4.2 The joint venture shall commence from the date of the JVSA and shall continue to be effective unless terminated in accordance with the provisions in the JVSA.
4.3 The JVCo shall have an equity shareholding structure of TEB: 60% and NOVA: 40% (“Respective Proportions”) during the entire duration of the JVSA. The shares to be held by the Parties in the JVCO will be as follows:
Shareholder | No. of shares | Amount (RM) | Shareholding Percentage (%) |
TEB | 60,000,000 | 9,000,000 | 60 |
NOVA | 40,000,000 | 6,000,000 | 40 |
Total | 100,000,000 | 15,000,000 | 100 |
Any new shares shall be first offered to each of the shareholders in their Respective Proportions and if any shareholder fails to subscribe, its shareholding in the JVCo will be diluted and the other shareholder may subscribe for such new shares.
The cash contribution by TEB would be made in stages upon the requirement by the Board of Directors of the JVCo based on the JVCo’s business plan. NOVA’s capital contribution shall be made through the transfer of NOVA’s IP for the Malaysian region and shall be made upon requirement of equity capitalization for the purpose of execution of the Project and formalization of transfers to the JVCo.
4.4 The board of the JVCo shall comprise a maximum of 5 directors, TEB shall be entitled to appoint up to 3 directors and NOVA up to 2 directors. The chairman of the board of the JVCo shall be from TEB directors. Except for directors reserved matters, the decisions of the board shall be based on simple majority of votes of the directors present.
4.5 The directors reserved matters can only be passed with the unanimous decision of the directors.

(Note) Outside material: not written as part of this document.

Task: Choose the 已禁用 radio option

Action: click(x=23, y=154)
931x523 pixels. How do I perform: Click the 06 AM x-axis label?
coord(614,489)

4.6 The quorum at any general meeting is at least 2 shareholders, i.e. both TEB and NOVA. Members’ resolution shall be passed by simple majority except for where a majority of not less than 75% is prescribed by the Companies Act 2016.
5. RISK FACTORS
NOVA does not foresee any exceptional risk other than operational risk associated with the proposed JV Co which are similar to the operational risks that NOVA is already accustomed to. Hence the Board believes that the experience and expertise of its management team will enable the Group to mitigate these risks effectively.
6. EFFECTS OF THE JOINT VENTURE
The Joint Venture has no effect on the issued and paid-up share capital and the substantial shareholders’ shareholding of NOVA.
The JV Co will become a 40% owned company of NOVA. In the event the JVCo is awarded any project(s), then barring any unforeseen circumstances, the JVCo is expected to contribute positively to NOVA Group consolidated earnings and earnings per share in the future arising from any profits derived from the project(s).
7. DIRECTORS’ AND SUBSTANTIAL SHAREHOLDERS’ INTERESTS
None of the Directors and/or substantial shareholders of NOVA and/or persons connected with such Directors or substantial shareholders have any interest, either directly or indirectly, in the Joint Venture.
8. APPROVALS REQUIRED
The Joint Venture does not require the approval of the shareholders of NOVA or any authority.
9. STATEMENT BY DIRECTORS
The Board of Directors of NOVA is of the opinion that the Joint Venture is in the best interest of NOVA.